Sunday 22nd October 2017

The sky’s the limit in Pudong

Another weekend of extraordinary contrasts

This weekend has been one that I shall remember perhaps mostly for the differing images that it conjured up, ranging from the wide open spaces at Cape Nanhui on Saturday, to the teeming metropolis of downtown Shanghai today, and even that was far from uniform, especially with regard to the contrasting architectural styles to be seen on the opposite sides of the Huangpu River, with the stolid 1920s buildings on “The Bund”, the western side of the river, facing the extraordinary mountain range of skyscrapers across in Pudong New Area across the muddy river.
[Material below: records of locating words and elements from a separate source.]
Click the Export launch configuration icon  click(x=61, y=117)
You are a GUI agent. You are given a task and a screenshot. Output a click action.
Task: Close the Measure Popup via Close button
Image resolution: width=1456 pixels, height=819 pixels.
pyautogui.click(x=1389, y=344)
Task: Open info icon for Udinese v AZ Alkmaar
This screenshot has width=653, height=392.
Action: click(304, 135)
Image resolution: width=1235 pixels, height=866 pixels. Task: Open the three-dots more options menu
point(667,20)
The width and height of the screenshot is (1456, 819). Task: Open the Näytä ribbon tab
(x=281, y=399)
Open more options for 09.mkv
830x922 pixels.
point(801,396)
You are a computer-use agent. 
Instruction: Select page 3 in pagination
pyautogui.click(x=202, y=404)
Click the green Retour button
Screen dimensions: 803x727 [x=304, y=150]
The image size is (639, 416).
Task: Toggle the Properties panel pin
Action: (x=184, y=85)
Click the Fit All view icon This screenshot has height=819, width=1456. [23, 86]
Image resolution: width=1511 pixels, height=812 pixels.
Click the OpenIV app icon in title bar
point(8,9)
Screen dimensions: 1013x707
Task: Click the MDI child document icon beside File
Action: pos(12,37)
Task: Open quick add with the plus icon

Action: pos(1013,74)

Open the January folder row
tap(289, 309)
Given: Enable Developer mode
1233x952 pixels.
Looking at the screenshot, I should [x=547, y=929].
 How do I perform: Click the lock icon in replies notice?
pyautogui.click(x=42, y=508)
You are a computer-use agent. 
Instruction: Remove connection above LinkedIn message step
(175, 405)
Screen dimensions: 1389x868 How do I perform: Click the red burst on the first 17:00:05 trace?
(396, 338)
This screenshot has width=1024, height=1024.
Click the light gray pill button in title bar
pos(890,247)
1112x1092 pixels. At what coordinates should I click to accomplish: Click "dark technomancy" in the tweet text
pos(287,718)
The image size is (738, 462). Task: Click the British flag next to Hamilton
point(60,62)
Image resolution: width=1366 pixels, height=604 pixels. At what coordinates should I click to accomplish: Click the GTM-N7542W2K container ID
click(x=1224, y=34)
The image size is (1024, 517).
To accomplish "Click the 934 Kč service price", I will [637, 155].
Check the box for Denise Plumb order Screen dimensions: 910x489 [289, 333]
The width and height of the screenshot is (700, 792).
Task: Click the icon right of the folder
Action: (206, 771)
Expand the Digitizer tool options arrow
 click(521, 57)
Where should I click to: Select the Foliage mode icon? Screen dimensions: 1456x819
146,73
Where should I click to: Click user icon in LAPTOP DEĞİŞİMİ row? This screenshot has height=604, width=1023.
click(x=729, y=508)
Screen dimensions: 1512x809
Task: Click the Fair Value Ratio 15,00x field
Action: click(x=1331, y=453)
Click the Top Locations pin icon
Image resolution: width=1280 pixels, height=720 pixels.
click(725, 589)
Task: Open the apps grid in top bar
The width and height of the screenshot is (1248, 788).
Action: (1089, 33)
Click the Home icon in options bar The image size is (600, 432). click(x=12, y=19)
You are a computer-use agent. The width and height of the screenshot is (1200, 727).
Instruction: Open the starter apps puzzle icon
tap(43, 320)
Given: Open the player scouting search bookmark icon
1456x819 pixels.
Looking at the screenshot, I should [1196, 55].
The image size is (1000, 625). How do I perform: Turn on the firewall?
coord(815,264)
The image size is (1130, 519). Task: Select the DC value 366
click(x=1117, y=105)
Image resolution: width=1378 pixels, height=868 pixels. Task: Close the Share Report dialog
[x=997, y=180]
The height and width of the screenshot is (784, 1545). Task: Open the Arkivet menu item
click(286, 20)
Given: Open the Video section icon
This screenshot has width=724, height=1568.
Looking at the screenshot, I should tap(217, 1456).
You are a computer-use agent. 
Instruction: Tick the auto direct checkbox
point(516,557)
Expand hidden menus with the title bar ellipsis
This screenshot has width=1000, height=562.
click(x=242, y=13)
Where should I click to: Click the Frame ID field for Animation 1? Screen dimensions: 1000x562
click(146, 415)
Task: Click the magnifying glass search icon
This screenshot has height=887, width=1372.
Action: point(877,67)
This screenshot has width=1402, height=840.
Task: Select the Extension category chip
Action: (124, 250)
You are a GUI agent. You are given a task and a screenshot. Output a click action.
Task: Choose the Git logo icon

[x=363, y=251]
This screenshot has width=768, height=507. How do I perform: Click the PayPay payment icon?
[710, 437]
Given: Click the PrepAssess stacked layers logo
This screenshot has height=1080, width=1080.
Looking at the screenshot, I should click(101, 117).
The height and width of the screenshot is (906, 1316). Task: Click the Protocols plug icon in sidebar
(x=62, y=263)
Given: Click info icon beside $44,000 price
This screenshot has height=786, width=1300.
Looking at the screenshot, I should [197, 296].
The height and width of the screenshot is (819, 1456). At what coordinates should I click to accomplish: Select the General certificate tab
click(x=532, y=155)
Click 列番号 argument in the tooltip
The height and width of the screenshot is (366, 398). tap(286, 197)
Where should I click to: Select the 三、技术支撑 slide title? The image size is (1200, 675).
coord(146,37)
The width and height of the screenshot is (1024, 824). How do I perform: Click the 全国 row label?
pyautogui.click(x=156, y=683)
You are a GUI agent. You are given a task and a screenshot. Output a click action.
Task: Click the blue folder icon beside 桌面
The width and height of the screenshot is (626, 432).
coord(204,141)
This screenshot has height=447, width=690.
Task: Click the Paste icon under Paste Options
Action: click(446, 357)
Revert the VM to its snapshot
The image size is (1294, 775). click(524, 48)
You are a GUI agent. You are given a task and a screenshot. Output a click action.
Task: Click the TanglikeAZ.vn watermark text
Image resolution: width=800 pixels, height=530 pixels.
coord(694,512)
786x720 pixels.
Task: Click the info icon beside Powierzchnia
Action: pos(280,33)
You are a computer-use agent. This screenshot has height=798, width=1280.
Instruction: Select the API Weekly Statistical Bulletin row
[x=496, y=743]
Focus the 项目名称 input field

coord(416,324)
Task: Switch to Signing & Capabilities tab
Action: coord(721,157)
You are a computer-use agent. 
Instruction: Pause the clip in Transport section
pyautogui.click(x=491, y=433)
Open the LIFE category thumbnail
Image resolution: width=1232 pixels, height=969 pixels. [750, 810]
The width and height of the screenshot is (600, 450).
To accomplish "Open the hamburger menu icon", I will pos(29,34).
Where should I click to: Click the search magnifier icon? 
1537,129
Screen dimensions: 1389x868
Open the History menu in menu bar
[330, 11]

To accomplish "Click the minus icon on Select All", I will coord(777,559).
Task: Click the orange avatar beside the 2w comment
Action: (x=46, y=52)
The (rapidly disappearing) wilderness at Cape Nanhui in the evening light was a calming scene

Sunset over the Nanhui wetlands

Buildings of different periods, each reaching upwards towards the sky

The stratospheric tower of Tomorrow Square contrasts with the gardens in People’s Park

Amazon Water Lilies, Victoria amazonica, survive outdoors in Shanghai’s muggy, clammy climate

The Lotus Pond was popular among photographers on a Sunday morning

Ladies were carrying brightly coloured parasols

The group walked slowly past the pond, showing their parasols to the photographers across the water

The Bund was the seat of colonial power from the 1850s, although most of the buildings date from the 1920s and 30s

The Fairmont Peace Hotel (1929) and to its right the Bank of China (1942), which was originally commissioned to be the tallest building in Shanghai

The Hong Kong and Shanghai Bank Building (1923) and the Custom House (1927) are two of the grand old ladies of The Bund

The North China Daily News Building dates from 1924

The older buildings along The Bund look out towards the river

The stupendous cityscape that Pudong New Area presents is in stark contrast to the 1920s architecture opposite it

The Oriental Pearl TV Tower has come to symbolise modern Shanghai

The Huangpu River’s muddy waters wind through the city, dotted with boats


Wednesday 18th October 2017

Extraordinarily powerful description by FWC

A few days ago I was looking through some of the articles written by my grandfather, F W Champion, and I came across the following passage, which brought home to me again his extraordinarily beautiful writing style. It describes the view that he and my grandmother enjoyed when looking northwards from the foothills of the Himalayas, either from Naini Tal, Almora, Binsar, Kausani or Ranikhet. I was so moved that I sent it my friend Rosemary Fox, in Canada. Rosemary grew up in Lansdowne, another hill station, as did my father, and they would both have marvelled at this spectacular panorama as children. Rosemary said that these words had had moved her to tears, and I can well understand why.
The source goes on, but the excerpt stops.